If you're looking for a full-fledged experimentation environment for LLM pipelines, HoneyHive is a top contender. It's a single place for collaborative testing, dataset management and observability. It includes features like automated CI testing, prompt management, dataset curation and production pipeline monitoring. With support for more than 100 models and integrations with major GPU clouds, HoneyHive is a powerful environment for debugging and testing large language models.
Another top contender is Superpipe, an open-source platform for optimizing LLM pipelines. It includes tools like Superpipe SDK for constructing multistep pipelines and Superpipe Studio for managing datasets and running experiments. With its self-hosted option, you have complete control over privacy and security, and it integrates with libraries like Langchain and Llama Index, so it's a good option for optimizing your pipelines without breaking the bank.
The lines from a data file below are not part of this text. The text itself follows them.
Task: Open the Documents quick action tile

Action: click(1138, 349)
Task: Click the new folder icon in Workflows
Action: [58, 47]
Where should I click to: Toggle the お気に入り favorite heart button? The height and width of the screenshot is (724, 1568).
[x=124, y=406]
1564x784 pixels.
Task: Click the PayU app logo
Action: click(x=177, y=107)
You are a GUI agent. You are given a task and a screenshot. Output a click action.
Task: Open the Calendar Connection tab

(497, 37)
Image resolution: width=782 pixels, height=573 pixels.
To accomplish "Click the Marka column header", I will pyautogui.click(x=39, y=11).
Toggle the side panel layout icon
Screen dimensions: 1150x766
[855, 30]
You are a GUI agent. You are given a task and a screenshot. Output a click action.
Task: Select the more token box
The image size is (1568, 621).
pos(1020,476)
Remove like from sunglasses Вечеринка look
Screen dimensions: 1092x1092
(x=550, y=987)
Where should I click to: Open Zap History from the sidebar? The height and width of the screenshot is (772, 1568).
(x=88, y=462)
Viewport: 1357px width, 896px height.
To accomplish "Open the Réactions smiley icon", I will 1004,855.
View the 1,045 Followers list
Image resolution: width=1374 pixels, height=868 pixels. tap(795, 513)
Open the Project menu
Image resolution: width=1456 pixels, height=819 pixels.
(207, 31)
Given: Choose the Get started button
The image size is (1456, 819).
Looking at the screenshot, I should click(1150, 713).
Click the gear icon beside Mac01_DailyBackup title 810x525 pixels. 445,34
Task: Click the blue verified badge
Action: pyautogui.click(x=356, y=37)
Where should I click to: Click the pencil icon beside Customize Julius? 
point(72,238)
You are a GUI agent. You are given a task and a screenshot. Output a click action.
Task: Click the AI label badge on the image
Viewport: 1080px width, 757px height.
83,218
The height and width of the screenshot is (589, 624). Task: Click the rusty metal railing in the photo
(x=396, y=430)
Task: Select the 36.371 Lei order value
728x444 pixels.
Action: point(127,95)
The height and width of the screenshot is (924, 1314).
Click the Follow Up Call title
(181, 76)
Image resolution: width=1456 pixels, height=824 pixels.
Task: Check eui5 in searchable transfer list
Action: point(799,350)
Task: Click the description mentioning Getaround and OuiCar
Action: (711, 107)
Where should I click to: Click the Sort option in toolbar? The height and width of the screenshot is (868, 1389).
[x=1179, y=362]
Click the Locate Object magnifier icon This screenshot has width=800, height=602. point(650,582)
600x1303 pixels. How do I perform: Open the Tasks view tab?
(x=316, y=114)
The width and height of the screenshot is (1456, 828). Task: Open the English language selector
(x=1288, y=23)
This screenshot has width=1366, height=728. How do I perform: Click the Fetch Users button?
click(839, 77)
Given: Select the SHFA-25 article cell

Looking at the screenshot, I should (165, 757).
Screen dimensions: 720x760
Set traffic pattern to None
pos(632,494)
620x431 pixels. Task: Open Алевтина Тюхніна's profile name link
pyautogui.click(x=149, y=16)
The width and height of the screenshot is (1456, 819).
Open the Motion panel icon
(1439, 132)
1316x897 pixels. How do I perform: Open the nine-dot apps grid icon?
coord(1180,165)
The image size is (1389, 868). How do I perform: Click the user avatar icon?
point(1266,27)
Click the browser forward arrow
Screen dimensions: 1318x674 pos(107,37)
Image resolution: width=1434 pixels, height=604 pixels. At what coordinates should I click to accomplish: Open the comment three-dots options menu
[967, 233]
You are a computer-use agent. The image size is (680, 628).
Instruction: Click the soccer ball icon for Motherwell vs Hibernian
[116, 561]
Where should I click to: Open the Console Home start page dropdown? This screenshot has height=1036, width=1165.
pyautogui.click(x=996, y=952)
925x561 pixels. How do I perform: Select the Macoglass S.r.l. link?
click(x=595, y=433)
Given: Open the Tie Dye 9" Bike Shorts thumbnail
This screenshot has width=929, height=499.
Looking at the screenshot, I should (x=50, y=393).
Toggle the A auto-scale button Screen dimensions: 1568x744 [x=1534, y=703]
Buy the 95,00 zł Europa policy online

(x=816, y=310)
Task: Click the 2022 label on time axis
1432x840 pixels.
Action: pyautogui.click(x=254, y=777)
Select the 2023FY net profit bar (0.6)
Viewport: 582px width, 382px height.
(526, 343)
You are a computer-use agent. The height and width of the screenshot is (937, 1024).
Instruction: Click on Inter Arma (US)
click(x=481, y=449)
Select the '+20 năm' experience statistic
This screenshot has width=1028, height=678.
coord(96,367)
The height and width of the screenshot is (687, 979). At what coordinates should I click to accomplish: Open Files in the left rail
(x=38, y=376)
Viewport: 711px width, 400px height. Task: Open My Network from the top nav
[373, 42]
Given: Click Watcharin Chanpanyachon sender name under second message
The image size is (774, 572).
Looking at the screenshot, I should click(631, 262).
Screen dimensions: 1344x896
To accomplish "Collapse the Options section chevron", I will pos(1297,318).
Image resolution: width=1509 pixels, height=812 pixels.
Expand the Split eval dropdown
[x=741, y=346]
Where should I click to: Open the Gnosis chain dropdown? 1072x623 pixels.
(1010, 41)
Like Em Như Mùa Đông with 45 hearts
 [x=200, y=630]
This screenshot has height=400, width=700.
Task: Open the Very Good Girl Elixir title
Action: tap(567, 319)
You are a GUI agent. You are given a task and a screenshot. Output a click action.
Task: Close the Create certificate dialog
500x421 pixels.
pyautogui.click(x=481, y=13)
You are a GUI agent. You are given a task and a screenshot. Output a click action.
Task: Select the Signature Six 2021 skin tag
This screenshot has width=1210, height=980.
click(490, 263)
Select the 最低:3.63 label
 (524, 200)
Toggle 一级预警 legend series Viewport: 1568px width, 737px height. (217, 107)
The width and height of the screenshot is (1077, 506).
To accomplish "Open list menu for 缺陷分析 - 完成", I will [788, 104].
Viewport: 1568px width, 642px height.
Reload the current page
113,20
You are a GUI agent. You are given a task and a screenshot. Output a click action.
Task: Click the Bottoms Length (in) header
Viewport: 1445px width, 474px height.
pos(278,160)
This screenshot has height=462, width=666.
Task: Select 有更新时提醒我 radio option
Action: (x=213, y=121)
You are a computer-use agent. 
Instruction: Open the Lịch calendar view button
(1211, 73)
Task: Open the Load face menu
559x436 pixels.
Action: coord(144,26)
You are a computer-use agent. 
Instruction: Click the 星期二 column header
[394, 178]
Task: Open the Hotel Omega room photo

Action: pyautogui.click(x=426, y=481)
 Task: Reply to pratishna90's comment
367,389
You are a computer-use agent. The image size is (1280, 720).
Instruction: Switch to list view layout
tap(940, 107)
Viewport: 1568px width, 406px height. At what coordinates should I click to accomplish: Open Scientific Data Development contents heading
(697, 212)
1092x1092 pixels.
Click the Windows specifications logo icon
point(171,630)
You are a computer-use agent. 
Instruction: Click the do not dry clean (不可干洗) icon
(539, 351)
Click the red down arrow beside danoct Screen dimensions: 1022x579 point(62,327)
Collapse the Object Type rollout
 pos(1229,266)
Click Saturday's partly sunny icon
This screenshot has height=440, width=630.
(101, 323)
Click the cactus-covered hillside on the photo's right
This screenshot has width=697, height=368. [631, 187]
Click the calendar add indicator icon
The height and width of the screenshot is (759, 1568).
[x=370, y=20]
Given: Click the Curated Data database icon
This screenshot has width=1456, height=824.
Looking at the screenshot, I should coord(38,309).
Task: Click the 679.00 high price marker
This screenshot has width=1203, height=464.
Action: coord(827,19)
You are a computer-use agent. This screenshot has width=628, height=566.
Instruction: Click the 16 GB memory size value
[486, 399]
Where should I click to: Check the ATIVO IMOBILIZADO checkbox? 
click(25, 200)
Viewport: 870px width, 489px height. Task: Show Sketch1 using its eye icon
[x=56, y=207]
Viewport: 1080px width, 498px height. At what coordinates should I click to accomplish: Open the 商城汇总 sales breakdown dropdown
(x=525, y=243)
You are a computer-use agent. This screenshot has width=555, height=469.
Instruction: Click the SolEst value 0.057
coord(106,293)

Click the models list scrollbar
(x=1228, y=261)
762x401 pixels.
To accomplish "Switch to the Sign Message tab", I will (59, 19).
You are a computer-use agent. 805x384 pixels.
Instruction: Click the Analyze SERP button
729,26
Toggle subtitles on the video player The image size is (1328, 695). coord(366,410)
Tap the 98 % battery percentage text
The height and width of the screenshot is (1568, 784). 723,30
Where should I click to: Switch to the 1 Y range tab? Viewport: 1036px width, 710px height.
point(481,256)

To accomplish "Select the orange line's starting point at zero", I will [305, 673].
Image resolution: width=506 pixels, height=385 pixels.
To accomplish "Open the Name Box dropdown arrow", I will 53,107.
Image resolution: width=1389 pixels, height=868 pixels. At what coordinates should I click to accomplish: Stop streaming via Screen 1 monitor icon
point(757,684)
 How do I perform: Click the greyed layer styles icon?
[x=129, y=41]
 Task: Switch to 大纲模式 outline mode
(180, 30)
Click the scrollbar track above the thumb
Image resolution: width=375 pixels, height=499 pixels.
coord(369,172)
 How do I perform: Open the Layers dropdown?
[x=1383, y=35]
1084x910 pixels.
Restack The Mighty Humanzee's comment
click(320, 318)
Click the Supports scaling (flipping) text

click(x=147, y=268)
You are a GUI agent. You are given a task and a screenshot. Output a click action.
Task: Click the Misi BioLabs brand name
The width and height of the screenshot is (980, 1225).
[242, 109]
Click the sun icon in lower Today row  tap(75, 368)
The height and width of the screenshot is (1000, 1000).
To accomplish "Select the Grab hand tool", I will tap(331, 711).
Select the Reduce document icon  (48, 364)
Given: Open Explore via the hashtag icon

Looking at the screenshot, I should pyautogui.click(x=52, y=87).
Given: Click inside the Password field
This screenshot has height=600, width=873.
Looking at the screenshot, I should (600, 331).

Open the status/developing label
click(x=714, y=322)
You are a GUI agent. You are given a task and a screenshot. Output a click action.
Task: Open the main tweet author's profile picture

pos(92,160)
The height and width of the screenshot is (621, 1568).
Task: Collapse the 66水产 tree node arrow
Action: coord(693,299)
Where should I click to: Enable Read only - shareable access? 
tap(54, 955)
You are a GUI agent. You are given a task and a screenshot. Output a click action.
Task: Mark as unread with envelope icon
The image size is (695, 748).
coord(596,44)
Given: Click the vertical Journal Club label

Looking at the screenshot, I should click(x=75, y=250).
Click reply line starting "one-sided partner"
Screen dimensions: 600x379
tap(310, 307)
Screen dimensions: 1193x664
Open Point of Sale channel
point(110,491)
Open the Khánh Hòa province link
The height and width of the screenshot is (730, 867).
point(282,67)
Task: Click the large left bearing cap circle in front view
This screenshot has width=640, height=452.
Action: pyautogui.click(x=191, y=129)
If you're looking for a platform that focuses on human annotation and experimentation, check out Parea. It has tools for tracking experiments, monitoring performance and collecting human feedback. Parea includes a prompt playground for testing different prompts and datasets, and it integrates with big LLM providers like OpenAI and Anthropic. Its Python and JavaScript SDKs let you easily integrate it into your workflows, making it a flexible and powerful tool for AI teams.
Also worth a look is Langfuse, which offers a broad range of features for LLM engineering, including debugging, analysis and iteration. With support for prompt management, evaluation and analytics, Langfuse captures the full context of LLM executions and provides insights into metrics like cost, latency and quality. It supports integrations with popular SDKs and is certified for security standards like SOC 2 Type II and ISO 27001, so it's a good choice if you need to comply with GDPR.